The biggest impact would have been on German war materiel. The tanks which invaded France were not the best quality, but the men inside them would go on later in the war to be among those who invaded the USSR and fought in North Africa, notably Rommel. If they had died in large numbers butting against the Maginot Line, the Germans would have been far less well staffed and equipped for their battles into those two theatres. Of course, the relative success of the Maginot Line may have led to faulty conclusions being drawn about the value of powerful static defences. Such an approach was impossible in the vast spaces of the USSR but maybe the British in Egypt would have moved to creating some kind of fortress line rather than engaging with mobile warfare to counteract the German advances in North Africa.


Unless the Franco-British response to paratroop drops behind the Maginot Line on the Belgian border had been entirely ineffectual, and of course there was a chance that they might have been, Hitler may have come to disregard the use of paratroopers as in our world he was to do following the invasion of Crete in 1941. The British learnt a very different lesson from Crete and ramped up the use of paratroops notably on Sicily, Arnhem and for D-Day, really only in the latter case can they be deemed to have succeeded. With the failure of German paratroopers to continue the success they had had in the Netherlands and Belgium once they came to trying to break the Maginot Line, subsequent uses, most notably on Crete may have never occurred.

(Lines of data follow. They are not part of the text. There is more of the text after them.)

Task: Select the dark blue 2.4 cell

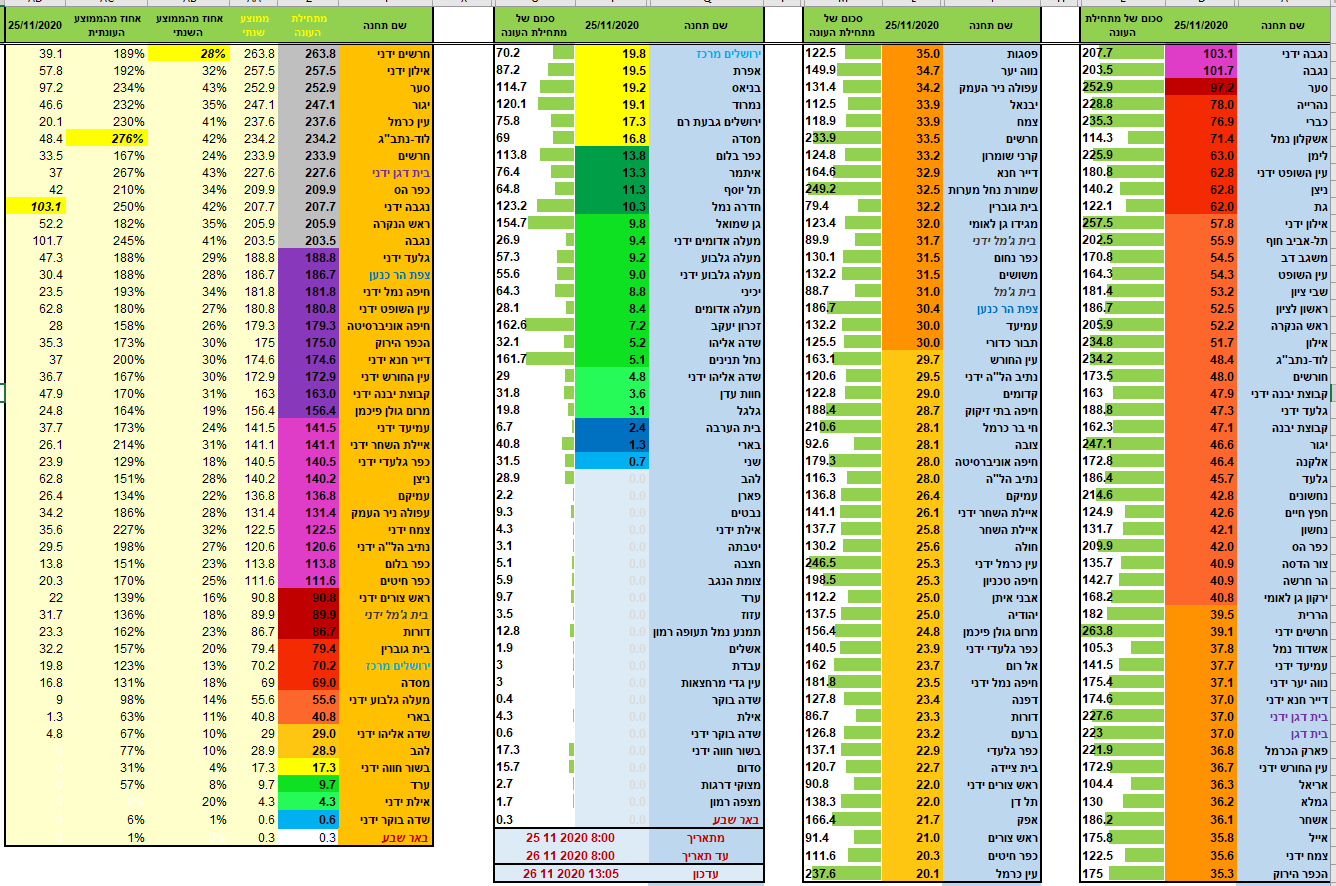Action: click(611, 426)
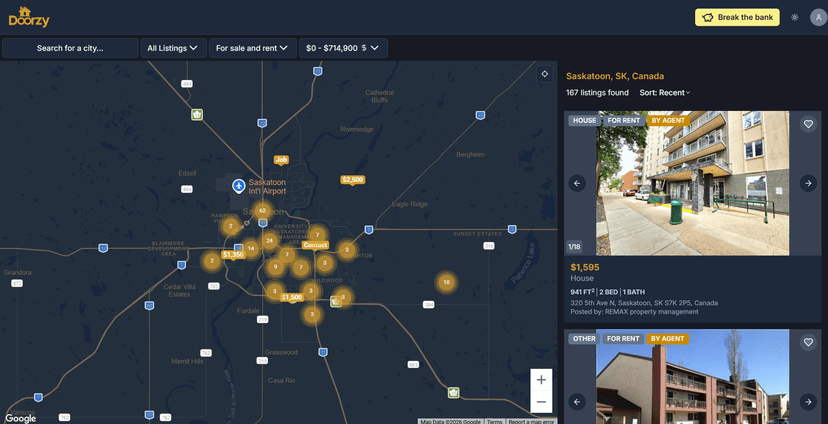Change the Sort: Recent order
828x424 pixels.
[665, 93]
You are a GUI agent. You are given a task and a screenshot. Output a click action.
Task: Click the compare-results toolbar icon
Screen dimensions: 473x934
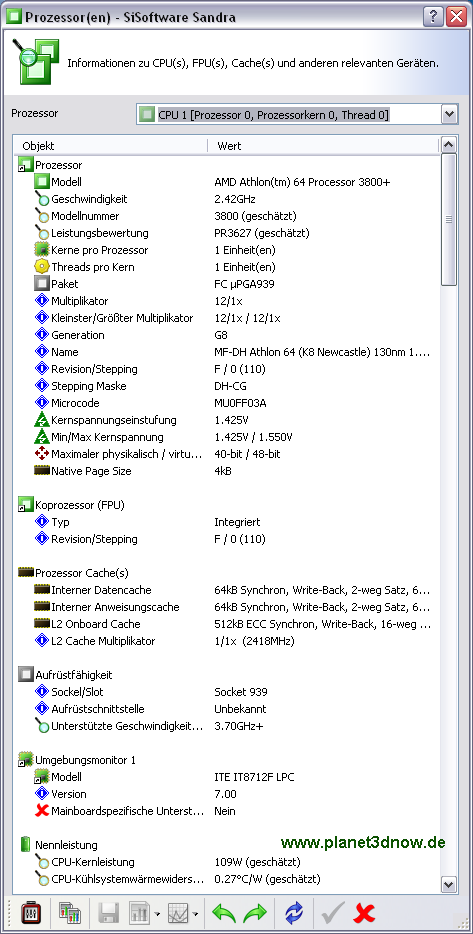(70, 913)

The attack on Crete might have been restricted to a seaborne invasion and this may have favoured a more successful defence by Greek and British forces.


When looking at the role of the Maginot Line in the history of the Second World War one cannot detach it from the difficulties with the mentality of the French elites in the 1930s. No defensive fortifications or tactics could work without the political will to make them work. Without such political will it would be unsurprising if, as happened in 1940, many ordinary soldiers could see no point in trying to put the tactics into effect. What is interesting is whilst the Maginot mentality seemed to hamper French commanders and politicians reflecting on different options for defending the country and ignoring those advocating a mobile defence based on tank units, the mentality did foster and esprit de corps among those manning the Maginot Line which meant morale remained higher and the units far more effective than among the standard infantry. The problem was that these units generally were not put to the test as they were by-passed and the armistice signed before most of them had faced combat.


Overall, whilst a greater Maginot Line may not have saved France from invasion, it certainly would have blunted the German advance providing opportunities both for the French and British. The slowing of the advance and the time and resources that the Germans would have had to expend to break the line would have been lost to Germany in terms of its subsequent battles and the war would have definitely unfolded differently.